Concurrent investigations share the same Tor SOCKS5 proxy. Performance degrades significantly with 2–3 simultaneous investigations. The 1 MB per-page scrape cap limits individual circuit load, but concurrent queries to different search engines can exhaust the circuit pool.
Free-tier models on OpenRouter enforce per-minute rate limits. The pipeline has exponential backoff with up to 4 retries per LLM call, parsing the X-RateLimit-Reset header to determine wait time. Investigations involving many LLM calls (refinement + filter + summary) can stall for several minutes under rate limiting.
POST /auth/logout writes revoked tokens to Redis. If Redis is unavailable, the logout call silently succeeds but the token remains valid until its JWT expiry time. This is the intended fallback to avoid blocking all auth on a Redis outage, but it means logout is best-effort without Redis.

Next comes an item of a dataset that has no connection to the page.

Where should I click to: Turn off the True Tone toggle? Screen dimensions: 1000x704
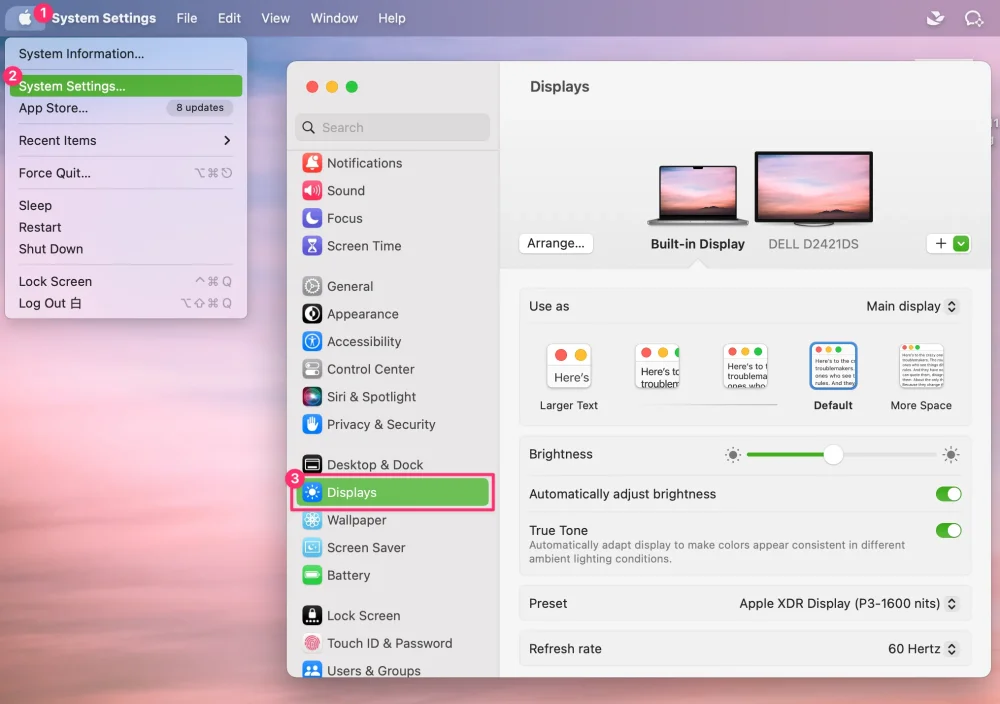(948, 531)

_infra_cluster_cache (infrastructure clusters) and _sources_used_cache (sources panel data) are Python dicts in the FastAPI process. They are lost on container restart or worker reload. After a restart, completed investigations will return empty infrastructure_clusters and sources_used for investigations run before the restart.
Page.scrape_timestamp records when VoidAccess visited a page — not when the content was authored. Page.posted_at exists for authored dates but is rarely populated (paste sites and RSS feeds populate it; .onion scrapes almost never do). Temporal analysis panels are therefore based on VoidAccess scrape time, which can skew activity histograms for old content.
analysis/opsec.py implements detect_pgp_reuse() but run_full_opsec_analysis() never calls it. PGP key reuse detection at the graph level (via infer_relationships()) is still functional; the OPSEC-panel method is dead code.
GET /debug/tor-test and GET /debug/search-test require a JWT since the audit (they are behind Depends(get_current_user)), but they expose internal connectivity status. Consider removing them before public deployment.
_cancel_flags is an in-process dict. Cancellation works only when the HTTP cancel request and the pipeline background task run in the same uvicorn worker process. Multi-worker deployments (e.g., --workers 4) break cancellation for investigations running on a different worker.